PASSAGE PROVIDED:
A MUM of two young children who has incurable cancer – and says she is fighting daily to “stay alive for my family” – is launching a support group.

Emily Chalk-McKay was diagnosed with breast cancer in August, 2015, and learned five months later that it had spread to her lungs.

Now the 39-year-old wants to provide help for others with metastatic cancer – any form of the disease that has spread beyond one part of the body.

Emily has attended a support group in Leeds, but says there is currently nothing similar in Keighley, the Aire Valley or Bradford.

“Getting to Leeds on public transport meant a five-hour round trip for me,” said Emily, who lives at Denholme with her graphic-designer husband Terry and children Blake, eight, and Violet, five.

“The journey was just untenable due to my fatigue and joint pain – side effects of the cancer and the medication that’s keeping me alive.”

She is working with Cancer Support Yorkshire, Macmillan and an oncology nurse to set-up the new group, Mets Cafe.

GIVEN RECORDS:
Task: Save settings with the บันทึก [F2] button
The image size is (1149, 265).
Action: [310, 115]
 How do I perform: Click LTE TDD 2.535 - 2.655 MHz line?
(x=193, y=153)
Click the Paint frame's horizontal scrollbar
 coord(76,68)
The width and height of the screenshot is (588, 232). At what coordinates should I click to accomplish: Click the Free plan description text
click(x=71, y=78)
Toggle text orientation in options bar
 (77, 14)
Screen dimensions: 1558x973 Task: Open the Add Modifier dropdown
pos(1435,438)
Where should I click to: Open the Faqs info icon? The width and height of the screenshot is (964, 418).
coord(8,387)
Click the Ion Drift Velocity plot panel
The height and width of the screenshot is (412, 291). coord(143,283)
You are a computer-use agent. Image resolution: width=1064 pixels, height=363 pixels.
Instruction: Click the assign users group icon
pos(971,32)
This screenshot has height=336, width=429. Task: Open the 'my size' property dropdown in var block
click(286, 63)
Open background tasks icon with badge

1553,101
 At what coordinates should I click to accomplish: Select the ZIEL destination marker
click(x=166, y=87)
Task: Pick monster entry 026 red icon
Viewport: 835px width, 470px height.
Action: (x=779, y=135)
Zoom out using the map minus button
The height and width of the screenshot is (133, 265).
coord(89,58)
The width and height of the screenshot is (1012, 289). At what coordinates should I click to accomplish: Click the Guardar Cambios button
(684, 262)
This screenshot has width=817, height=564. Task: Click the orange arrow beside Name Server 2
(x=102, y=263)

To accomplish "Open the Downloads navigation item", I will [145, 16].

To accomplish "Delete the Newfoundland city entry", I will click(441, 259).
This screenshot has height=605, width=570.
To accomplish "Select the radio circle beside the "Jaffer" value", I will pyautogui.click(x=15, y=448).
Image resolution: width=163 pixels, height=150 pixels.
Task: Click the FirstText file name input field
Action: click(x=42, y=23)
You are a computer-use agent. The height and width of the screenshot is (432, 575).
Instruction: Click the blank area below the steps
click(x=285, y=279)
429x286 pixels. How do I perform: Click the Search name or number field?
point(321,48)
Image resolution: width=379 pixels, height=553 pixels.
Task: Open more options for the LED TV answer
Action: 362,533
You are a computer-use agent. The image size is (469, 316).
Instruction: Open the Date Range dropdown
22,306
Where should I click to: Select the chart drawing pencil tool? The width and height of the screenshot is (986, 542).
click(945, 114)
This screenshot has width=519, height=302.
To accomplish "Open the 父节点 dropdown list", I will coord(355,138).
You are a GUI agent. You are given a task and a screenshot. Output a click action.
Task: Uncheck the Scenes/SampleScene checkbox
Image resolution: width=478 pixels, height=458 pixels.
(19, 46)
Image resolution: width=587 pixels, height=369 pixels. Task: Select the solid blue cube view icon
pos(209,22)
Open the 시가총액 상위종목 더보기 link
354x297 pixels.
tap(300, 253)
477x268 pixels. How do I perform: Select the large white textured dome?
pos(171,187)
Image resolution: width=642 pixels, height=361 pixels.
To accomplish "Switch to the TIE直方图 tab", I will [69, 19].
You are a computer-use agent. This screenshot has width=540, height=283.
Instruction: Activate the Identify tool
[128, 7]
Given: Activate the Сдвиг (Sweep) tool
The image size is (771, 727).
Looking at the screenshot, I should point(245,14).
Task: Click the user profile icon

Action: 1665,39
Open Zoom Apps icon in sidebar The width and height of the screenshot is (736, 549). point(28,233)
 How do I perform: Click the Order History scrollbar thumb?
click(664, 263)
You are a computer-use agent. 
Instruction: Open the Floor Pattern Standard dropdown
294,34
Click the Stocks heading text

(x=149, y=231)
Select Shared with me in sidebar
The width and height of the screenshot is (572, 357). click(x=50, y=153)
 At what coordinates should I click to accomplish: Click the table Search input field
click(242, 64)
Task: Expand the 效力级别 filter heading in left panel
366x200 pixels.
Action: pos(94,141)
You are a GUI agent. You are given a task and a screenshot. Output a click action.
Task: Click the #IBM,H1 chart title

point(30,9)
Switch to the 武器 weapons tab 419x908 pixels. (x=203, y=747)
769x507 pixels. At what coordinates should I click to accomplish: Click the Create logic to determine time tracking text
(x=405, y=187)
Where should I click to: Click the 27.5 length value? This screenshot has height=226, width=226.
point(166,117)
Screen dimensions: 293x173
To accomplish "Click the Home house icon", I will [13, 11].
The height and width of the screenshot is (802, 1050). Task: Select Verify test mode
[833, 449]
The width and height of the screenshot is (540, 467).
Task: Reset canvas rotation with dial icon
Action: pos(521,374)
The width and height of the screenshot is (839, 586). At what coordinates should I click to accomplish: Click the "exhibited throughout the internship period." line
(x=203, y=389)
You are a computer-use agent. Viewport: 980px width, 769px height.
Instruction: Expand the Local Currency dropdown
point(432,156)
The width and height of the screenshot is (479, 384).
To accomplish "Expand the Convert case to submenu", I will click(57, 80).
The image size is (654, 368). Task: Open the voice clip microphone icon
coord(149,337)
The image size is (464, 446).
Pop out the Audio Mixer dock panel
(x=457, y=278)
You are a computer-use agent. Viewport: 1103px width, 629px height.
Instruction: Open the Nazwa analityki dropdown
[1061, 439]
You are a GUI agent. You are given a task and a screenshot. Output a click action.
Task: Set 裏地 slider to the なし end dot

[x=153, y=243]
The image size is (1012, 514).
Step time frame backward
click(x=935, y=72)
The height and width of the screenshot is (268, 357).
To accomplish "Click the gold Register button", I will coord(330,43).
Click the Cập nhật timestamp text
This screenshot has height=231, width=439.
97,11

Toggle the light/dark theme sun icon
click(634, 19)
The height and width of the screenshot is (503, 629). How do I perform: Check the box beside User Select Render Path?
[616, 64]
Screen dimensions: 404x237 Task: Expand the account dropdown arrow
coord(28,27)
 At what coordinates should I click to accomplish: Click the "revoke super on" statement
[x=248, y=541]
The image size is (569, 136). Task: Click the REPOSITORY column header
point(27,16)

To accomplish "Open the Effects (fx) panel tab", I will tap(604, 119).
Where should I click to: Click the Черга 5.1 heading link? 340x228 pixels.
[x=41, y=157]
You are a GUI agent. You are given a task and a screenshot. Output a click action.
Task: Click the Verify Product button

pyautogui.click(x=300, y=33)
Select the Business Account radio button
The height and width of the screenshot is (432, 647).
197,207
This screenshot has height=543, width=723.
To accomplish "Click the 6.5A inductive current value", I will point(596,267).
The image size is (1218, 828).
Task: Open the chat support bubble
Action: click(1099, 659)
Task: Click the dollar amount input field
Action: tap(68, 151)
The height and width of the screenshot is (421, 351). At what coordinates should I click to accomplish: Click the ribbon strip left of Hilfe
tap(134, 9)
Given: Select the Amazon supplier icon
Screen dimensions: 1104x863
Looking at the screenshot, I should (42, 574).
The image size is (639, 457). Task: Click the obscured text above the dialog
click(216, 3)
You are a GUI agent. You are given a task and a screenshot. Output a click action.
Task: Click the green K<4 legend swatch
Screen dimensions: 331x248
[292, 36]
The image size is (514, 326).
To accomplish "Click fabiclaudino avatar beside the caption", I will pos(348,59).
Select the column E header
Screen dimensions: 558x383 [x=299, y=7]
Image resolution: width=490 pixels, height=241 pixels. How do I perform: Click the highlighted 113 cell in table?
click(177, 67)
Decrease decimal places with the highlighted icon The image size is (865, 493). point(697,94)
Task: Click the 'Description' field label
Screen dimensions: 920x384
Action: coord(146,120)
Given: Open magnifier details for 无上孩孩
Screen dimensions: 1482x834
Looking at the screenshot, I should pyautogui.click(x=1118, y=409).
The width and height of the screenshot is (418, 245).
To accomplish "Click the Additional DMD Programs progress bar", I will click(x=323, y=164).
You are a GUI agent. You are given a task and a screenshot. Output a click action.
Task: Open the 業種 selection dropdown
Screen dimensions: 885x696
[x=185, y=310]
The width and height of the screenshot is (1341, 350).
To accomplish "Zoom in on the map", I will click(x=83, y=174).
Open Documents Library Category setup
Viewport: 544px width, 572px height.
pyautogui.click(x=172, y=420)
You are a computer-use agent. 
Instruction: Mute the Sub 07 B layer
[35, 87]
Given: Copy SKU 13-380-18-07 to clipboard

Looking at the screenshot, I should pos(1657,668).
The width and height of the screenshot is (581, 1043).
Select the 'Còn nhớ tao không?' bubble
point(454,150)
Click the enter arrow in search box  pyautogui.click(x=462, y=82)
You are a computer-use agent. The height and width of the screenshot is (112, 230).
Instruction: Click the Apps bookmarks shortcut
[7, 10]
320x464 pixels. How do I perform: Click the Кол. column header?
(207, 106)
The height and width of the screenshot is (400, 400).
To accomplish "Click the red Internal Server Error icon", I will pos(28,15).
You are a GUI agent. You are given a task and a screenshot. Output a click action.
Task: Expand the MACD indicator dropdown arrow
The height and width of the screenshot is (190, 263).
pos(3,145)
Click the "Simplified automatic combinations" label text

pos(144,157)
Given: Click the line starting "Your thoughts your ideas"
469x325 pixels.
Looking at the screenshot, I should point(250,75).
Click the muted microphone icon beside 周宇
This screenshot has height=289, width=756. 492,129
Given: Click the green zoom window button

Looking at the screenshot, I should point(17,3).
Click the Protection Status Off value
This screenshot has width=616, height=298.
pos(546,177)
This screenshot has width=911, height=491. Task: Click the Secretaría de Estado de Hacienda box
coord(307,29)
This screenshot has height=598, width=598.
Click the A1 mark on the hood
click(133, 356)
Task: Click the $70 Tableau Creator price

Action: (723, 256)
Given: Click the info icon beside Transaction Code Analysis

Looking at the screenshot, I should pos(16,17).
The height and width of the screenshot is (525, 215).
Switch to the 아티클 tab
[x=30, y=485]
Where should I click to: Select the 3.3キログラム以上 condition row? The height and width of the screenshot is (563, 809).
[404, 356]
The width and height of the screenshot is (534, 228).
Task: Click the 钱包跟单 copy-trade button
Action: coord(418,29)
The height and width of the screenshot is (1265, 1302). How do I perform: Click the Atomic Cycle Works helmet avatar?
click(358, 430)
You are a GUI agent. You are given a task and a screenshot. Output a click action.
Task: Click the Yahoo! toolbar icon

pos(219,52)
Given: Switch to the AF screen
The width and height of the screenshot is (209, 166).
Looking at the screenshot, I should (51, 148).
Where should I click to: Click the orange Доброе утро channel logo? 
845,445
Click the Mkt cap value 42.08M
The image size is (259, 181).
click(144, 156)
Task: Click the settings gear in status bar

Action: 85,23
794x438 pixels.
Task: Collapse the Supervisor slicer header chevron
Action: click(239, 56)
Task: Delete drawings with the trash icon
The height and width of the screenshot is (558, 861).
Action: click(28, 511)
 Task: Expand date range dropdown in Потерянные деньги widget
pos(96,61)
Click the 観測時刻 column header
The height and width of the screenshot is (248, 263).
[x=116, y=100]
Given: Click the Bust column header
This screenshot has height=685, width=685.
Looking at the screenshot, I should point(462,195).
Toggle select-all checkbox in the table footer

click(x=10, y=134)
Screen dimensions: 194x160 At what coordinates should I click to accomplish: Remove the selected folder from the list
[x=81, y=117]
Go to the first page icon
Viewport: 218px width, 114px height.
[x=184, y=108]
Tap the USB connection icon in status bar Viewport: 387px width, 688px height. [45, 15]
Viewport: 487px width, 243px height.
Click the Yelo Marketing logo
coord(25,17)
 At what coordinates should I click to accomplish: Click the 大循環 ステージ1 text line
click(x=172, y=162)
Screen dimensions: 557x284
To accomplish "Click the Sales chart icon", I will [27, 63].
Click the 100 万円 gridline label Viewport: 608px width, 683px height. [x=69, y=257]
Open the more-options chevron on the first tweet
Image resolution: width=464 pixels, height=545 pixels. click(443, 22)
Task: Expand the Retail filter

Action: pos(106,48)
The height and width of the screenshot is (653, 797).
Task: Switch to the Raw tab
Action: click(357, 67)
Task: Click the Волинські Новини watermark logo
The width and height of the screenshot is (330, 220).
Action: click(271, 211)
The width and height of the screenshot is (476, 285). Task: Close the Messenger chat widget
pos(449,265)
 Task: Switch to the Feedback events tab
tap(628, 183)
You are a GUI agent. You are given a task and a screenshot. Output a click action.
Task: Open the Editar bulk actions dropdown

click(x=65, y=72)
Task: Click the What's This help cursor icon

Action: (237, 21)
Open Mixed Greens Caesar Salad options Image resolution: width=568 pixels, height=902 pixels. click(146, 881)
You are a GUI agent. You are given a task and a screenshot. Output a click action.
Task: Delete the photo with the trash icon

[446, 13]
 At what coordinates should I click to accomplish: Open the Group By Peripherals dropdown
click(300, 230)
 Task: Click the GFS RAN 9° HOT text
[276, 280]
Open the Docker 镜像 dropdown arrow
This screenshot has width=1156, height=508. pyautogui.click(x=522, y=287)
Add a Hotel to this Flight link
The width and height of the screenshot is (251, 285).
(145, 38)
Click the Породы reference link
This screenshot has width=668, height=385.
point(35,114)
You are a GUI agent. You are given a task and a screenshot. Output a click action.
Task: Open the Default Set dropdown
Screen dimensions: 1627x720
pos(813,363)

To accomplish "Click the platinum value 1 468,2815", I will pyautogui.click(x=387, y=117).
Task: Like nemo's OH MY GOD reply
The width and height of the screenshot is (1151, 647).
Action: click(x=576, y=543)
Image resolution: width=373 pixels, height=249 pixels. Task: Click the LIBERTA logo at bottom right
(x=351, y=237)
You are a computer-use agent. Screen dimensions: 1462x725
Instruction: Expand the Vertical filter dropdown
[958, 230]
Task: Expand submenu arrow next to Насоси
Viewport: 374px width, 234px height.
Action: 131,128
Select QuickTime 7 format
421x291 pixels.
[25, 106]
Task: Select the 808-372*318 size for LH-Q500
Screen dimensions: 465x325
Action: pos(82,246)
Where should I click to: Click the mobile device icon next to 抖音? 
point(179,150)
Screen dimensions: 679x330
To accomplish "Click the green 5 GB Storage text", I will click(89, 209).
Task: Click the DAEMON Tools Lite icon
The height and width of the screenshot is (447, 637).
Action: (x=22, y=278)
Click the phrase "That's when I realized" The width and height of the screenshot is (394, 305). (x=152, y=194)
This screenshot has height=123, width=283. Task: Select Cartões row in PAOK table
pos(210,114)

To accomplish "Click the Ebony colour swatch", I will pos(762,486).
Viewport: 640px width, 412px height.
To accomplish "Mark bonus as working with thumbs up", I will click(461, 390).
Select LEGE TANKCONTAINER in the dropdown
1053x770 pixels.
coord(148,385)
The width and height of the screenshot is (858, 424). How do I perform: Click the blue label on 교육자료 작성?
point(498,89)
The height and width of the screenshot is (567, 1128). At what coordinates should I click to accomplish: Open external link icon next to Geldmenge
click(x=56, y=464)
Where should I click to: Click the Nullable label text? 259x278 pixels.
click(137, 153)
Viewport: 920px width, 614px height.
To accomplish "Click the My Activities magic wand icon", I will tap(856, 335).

TASK 1: In the article, what is the name of the new support group Emily is setting up?
TASK 2: Please reproduce the stretch of the article from "Emily Chalk-McKay was" through "and Violet, five.".

EXERCISE RESULT 1: Mets Cafe

EXERCISE RESULT 2:
Emily Chalk-McKay was diagnosed with breast cancer in August, 2015, and learned five months later that it had spread to her lungs.

Now the 39-year-old wants to provide help for others with metastatic cancer – any form of the disease that has spread beyond one part of the body.

Emily has attended a support group in Leeds, but says there is currently nothing similar in Keighley, the Aire Valley or Bradford.

“Getting to Leeds on public transport meant a five-hour round trip for me,” said Emily, who lives at Denholme with her graphic-designer husband Terry and children Blake, eight, and Violet, five.